1:12 pm on Apr 7, 2015 (gmt 0)

WebmasterWorld Administrator 10+ Year Member Top Contributors Of The Month



Panda is a site quality algorithm. It's not the only site quality algorithm and duplicate content is just one of the many issues that can cause it to be identified as low quality.

Is it possible there might be something else? For example, a pattern of content that is optimized for keywords might cause a site to be recognized as low quality.

Sand

2:07 pm on Apr 7, 2015 (gmt 0)

10+ Year Member



Is it possible there might be something else? For example, a pattern of content that is optimized for keywords might cause a site to be recognized as low quality.


Most definitely. I had a site hit by Panda that had 100% original content. However, the mistake I did make was creating most of the content for search engines. The content itself wasn't spammy by any means, but I realize now that my approach was.

Once I took a step back and focused on the aggregate rather than the individual pages, it was pretty clear what I had to do.

tangor

6:43 pm on Apr 7, 2015 (gmt 0)

WebmasterWorld Senior Member 10+ Year Member Top Contributors Of The Month



If you know the phrases you want to remove, why not search your own site instead of relying on a goog search? It now sounds like you wish to remove embarrassing content which might have spawned a Panda hit.

Look inward, not outward, for those answers.

Johan007

8:51 am on Apr 8, 2015 (gmt 0)

10+ Year Member Top Contributors Of The Month



Thank you everyone. The replies did not get to crux of the issue (the last person left to remove duplicate content has nothing to query against to indemnify them because all other copies had been removed by now); however, you have all provided allot of food for thought and I have opened up the investigation again!

Its definitely a panda issue (used the barracuda-digital.co.uk penguin tool to triple check) and last year have moved the site from a classic ASP to a word press one being careful to use such sites as The Guardian for direction.

I am proud of the content on the website that gets citations from Wikipedia so I am not embarrassed (I get more traffic from Wikipedia than Google!). The odd rouge article estimated at >1% will have to be seeked out manually and assessed. Could take another year to be honest due having more than a couple of thousand pages. I am fatigued but have no choice but to keep on moving forward.

Thank you all.

martinibuster

12:03 pm on Apr 8, 2015 (gmt 0)

WebmasterWorld Administrator 10+ Year Member Top Contributors Of The Month



moved the site from a classic ASP to a word press one


Same URLs or redirected old to new? Redirects lose some link equity.

Did you check 404 errors for clues?

>1% - Does that mean less than 1% duplicate content? You may be solving a problem that no longer needs a solution.
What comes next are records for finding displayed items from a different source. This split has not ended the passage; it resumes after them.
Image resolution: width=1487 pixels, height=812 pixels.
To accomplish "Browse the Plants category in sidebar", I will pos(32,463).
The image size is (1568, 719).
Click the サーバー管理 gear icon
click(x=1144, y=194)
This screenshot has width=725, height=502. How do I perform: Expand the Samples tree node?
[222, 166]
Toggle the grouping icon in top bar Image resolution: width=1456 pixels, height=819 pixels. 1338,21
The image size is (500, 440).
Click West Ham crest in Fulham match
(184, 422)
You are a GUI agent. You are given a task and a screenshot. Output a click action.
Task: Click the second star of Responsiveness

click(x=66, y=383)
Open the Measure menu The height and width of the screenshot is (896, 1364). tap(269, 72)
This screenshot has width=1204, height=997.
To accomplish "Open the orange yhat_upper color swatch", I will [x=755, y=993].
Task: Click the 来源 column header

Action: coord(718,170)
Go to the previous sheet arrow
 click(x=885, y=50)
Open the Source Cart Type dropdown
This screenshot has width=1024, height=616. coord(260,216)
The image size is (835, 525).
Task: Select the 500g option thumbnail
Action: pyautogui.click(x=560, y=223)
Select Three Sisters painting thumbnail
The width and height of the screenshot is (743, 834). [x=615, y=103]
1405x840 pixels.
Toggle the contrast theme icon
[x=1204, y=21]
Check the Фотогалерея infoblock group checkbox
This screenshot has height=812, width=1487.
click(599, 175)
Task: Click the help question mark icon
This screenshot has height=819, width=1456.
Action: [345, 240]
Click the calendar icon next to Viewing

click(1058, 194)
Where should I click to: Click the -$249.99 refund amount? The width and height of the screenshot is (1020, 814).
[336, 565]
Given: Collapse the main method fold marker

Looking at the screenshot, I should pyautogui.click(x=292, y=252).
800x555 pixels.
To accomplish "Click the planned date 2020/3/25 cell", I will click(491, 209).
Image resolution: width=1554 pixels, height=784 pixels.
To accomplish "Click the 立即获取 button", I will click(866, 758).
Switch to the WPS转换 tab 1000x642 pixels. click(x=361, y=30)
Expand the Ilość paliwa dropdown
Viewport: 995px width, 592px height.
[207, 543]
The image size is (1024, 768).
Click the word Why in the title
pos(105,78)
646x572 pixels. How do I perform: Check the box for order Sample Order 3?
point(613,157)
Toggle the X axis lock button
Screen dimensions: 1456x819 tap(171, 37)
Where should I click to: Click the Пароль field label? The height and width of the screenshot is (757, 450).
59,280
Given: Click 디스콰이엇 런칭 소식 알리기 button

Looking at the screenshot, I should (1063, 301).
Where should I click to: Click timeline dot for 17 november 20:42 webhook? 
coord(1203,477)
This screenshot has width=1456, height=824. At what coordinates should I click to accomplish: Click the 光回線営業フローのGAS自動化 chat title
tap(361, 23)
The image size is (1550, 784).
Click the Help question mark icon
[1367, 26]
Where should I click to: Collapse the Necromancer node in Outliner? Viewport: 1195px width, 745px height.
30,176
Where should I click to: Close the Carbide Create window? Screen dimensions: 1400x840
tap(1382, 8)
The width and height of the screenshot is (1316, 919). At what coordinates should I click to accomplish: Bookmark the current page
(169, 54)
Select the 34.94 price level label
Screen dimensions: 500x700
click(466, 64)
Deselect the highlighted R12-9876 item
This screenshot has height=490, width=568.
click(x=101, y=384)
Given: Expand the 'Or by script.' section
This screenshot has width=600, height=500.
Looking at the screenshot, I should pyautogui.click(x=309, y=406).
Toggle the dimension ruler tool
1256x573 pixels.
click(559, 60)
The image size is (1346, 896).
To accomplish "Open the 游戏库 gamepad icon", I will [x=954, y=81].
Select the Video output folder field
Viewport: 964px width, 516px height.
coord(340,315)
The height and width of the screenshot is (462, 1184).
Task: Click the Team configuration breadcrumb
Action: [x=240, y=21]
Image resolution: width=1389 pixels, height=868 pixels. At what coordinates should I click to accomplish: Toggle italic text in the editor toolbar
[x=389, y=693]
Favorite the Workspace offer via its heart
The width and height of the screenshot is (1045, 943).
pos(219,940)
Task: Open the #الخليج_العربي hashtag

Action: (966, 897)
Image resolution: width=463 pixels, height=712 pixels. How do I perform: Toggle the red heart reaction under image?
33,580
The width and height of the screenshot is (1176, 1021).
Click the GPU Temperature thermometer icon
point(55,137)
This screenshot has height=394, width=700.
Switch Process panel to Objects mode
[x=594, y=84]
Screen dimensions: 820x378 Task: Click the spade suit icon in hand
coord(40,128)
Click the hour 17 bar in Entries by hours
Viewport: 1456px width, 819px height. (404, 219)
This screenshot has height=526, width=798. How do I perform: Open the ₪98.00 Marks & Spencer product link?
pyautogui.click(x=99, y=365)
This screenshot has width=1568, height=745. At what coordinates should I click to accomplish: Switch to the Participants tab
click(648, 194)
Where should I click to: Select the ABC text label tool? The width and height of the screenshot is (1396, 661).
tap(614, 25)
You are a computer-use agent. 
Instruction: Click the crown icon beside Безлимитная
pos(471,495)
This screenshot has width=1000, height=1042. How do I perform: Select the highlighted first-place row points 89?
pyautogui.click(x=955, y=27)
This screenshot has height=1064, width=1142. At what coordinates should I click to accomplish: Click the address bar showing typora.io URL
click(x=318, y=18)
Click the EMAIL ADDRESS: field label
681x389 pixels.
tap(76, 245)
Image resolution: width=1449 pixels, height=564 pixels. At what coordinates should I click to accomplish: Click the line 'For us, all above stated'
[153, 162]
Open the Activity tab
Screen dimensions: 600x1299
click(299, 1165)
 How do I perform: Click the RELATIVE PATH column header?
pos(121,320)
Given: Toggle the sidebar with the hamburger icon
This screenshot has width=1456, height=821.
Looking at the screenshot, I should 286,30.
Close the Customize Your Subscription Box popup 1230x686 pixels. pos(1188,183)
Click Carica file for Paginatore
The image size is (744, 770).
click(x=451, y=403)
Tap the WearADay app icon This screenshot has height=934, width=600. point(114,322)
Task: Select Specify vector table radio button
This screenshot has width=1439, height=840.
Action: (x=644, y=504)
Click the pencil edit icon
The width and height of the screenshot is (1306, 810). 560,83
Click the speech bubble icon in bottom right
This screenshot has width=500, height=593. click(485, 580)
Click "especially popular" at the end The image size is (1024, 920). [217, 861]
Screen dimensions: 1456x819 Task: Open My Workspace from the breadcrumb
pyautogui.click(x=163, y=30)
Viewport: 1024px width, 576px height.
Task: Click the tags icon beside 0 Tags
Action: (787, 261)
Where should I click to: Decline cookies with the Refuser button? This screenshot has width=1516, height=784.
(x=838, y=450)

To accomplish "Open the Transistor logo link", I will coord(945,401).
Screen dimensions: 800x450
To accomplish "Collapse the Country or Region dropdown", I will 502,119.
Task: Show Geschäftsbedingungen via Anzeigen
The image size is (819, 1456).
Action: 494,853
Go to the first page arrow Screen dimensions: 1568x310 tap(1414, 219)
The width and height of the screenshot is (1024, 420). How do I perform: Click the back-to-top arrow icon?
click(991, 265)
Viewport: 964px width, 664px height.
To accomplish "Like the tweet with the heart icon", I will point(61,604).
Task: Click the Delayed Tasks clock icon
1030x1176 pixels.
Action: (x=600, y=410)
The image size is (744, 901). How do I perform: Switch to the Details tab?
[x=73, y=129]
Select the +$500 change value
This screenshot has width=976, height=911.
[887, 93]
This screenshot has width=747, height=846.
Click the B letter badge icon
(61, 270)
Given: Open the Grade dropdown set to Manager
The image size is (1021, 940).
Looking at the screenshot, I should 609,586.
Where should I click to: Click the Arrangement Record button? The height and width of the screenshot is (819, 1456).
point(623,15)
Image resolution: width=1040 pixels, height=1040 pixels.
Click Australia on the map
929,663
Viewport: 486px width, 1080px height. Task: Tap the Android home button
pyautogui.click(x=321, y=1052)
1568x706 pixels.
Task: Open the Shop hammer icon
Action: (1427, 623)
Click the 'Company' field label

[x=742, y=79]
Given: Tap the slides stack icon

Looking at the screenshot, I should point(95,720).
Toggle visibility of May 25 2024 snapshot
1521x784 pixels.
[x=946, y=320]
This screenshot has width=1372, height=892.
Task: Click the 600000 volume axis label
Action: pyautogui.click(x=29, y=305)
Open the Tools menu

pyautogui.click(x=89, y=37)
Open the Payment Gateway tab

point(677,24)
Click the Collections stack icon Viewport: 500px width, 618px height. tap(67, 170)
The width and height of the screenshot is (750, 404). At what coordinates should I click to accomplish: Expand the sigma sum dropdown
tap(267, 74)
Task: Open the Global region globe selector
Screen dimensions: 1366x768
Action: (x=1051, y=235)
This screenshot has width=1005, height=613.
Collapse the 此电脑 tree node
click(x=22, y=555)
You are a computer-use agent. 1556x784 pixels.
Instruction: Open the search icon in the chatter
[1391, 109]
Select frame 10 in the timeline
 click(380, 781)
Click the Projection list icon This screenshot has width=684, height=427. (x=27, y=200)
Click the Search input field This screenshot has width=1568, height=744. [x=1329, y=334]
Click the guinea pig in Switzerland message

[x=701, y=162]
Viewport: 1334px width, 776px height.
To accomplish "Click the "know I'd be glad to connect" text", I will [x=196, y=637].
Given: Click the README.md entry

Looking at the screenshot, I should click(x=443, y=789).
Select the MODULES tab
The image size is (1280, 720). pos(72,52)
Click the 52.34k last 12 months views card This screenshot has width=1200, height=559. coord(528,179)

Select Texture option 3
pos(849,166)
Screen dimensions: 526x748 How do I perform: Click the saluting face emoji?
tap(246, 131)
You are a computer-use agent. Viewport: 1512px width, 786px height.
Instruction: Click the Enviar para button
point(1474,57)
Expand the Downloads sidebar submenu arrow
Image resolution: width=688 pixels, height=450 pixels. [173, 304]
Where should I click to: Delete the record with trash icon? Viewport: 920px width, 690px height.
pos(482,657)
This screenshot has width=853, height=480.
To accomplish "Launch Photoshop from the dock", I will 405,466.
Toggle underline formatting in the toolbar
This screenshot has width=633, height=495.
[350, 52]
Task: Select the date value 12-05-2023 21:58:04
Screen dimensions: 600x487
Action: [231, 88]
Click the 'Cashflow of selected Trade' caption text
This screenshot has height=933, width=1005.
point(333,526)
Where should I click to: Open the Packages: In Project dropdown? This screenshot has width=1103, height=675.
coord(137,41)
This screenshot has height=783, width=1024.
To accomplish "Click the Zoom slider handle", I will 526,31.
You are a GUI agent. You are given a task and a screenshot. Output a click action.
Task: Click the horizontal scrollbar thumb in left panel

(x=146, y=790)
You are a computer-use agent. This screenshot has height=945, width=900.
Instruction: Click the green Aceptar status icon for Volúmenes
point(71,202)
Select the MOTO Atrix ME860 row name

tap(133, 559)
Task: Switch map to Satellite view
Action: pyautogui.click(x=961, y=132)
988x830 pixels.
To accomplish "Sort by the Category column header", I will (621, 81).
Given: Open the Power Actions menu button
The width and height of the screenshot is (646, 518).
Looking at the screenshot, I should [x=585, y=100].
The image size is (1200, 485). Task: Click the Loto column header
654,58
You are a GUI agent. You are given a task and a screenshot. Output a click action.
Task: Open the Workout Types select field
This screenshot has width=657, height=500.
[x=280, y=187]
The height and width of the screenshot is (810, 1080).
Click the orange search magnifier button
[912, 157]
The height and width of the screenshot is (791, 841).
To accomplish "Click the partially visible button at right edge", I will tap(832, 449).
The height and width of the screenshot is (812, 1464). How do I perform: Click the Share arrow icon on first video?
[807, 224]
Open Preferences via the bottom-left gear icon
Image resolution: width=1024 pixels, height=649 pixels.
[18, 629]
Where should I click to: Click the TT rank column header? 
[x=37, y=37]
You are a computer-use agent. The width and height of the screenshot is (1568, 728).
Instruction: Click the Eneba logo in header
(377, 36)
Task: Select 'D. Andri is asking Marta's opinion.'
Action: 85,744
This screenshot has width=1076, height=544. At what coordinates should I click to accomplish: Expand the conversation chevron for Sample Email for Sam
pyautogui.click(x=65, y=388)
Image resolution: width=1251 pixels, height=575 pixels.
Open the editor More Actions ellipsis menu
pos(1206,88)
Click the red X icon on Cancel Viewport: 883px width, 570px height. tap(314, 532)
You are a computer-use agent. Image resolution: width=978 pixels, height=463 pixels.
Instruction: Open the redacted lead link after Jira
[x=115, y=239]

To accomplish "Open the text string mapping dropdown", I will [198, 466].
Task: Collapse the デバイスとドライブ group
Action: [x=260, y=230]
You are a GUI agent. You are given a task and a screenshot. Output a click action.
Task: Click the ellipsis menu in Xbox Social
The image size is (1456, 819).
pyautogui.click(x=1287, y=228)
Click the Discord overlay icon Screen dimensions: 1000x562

You may want to explore the full extent of on-page and site-wide issues that may trigger a Panda issue because it's possible there are other issues affecting it.

Johan007

12:13 pm on Apr 8, 2015 (gmt 0)

10+ Year Member Top Contributors Of The Month



Same URLs or redirected old to new? Redirects lose some link equity.


I have 301 redirected using htaccess to the new pages. Is there actual proof the 301 redirects lose some link equity? Anyway it’s an issue that has a solution.

Did you check 404 errors for clues?
Yes found the errors.

There is one page dedicated to advertisers on the site. the page is accessed from footer "follow" link but the external links on that page are to the advertisers do have "nofollow". Could this be an issue? This is not a factor of Panda as far as I understand.